Liz Lochhead. PIC: Pako Mera.Liz Lochhead. PIC: Pako Mera.
Liz Lochhead. PIC: Pako Mera.

Scottish poetry is a different world today, five decades later, the “men with tweed jackets” of the 1970s replaced by young writers such as Michael Pedersen, who emerged through the spoken-word scene around Edinburgh’s Neu!Reekie! For events around the publication of his friendship memoir, Boy Friends, he has been inviting friends to share the platform, in this case rather famous friends: singers Charlotte Church and Garbage’s Shirley Manson.

Manson promptly turned into the asker of questions at the event, inviting Pedersen to talk about his book, and in particular, his friendship with Scott Hutchison, the frontman of Scottish indie band Frightened Rabbit, who took his own life in 2018. Six weeks after Hutchison’s death, Pedersen found himself on a writer’s residency in Northern Ireland, too raw to write about grief, but able to recall the “favourite moments” of their friendship. This, he said, is not a “grief book”, it’s a celebration.

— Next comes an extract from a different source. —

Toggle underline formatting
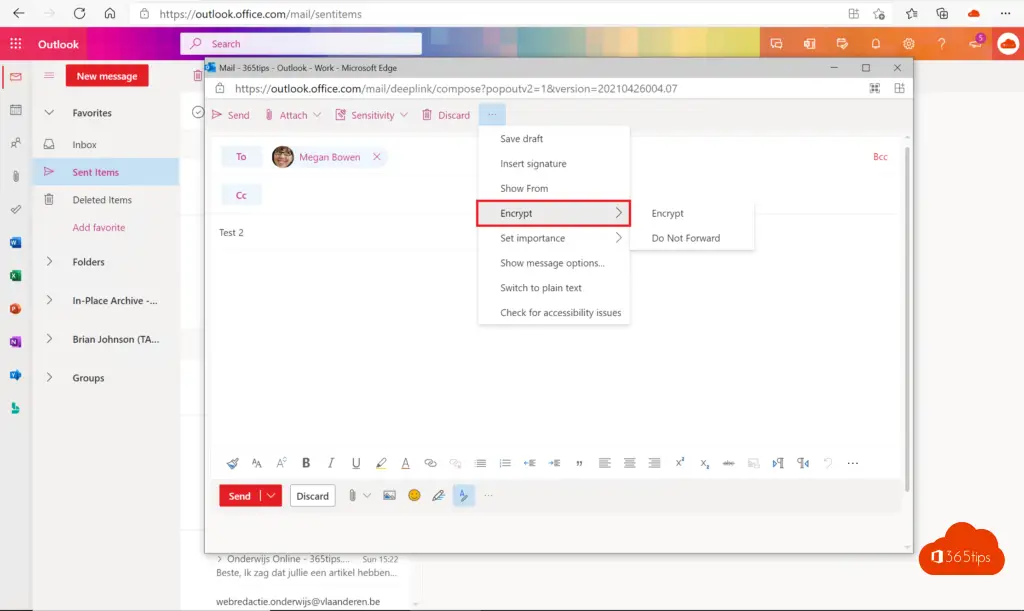This screenshot has height=611, width=1024. (x=356, y=463)
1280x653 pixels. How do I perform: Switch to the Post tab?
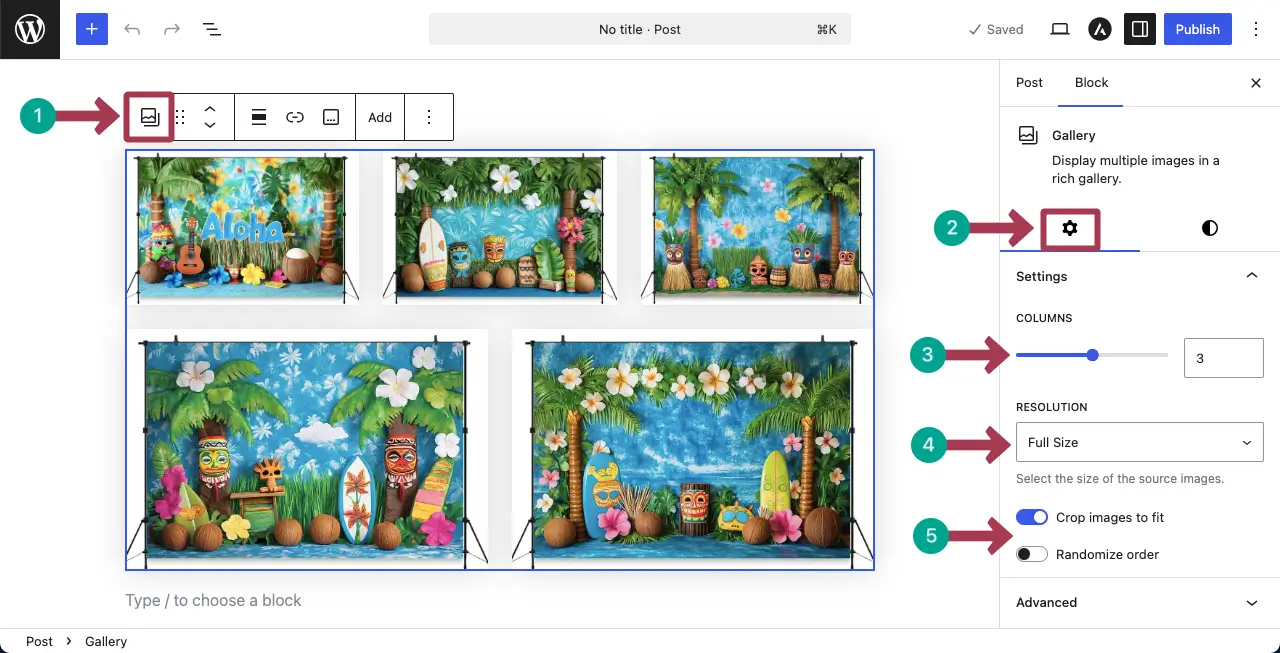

The three discussed friendship in general: first friends, lifelong friends, first loves. Church paid tribute to the “vivacious feral girl-gang” who were her companions in her teens and early twenties, and spoke about the evolution of her band, Charlotte Church’s Late Night Pop Dungeon, where she plays mash-up covers with her friends. Manson’s story was darker, about how difficult it can be to make and keep friends when you’re famous, when some around you become jealous of your success.

Pedersen managed to find time to perform a couple of spoken-word pieces from his book, and Colm Toibin dipped into poetry, too, at his event later the same evening, reading a poem from his first poetry collection, Vinegar Hill, which he put together during lockdown. But his focus was on the magic of fiction, in particular his new novel The Magician, inspired by the life of Thomas Mann.

He described how he found magic in the “gap between the public person and the private self”: how Mann was a conservative father of six, a Nobel laureate and an authority on literature, it was only when his diaries were posthumously published that the extent of his homosexual desires were revealed. In fact, it is possible that the true heroine of the story might be his wife of 50 years, Katia, who seemed to be the only person not surprised by the revelations.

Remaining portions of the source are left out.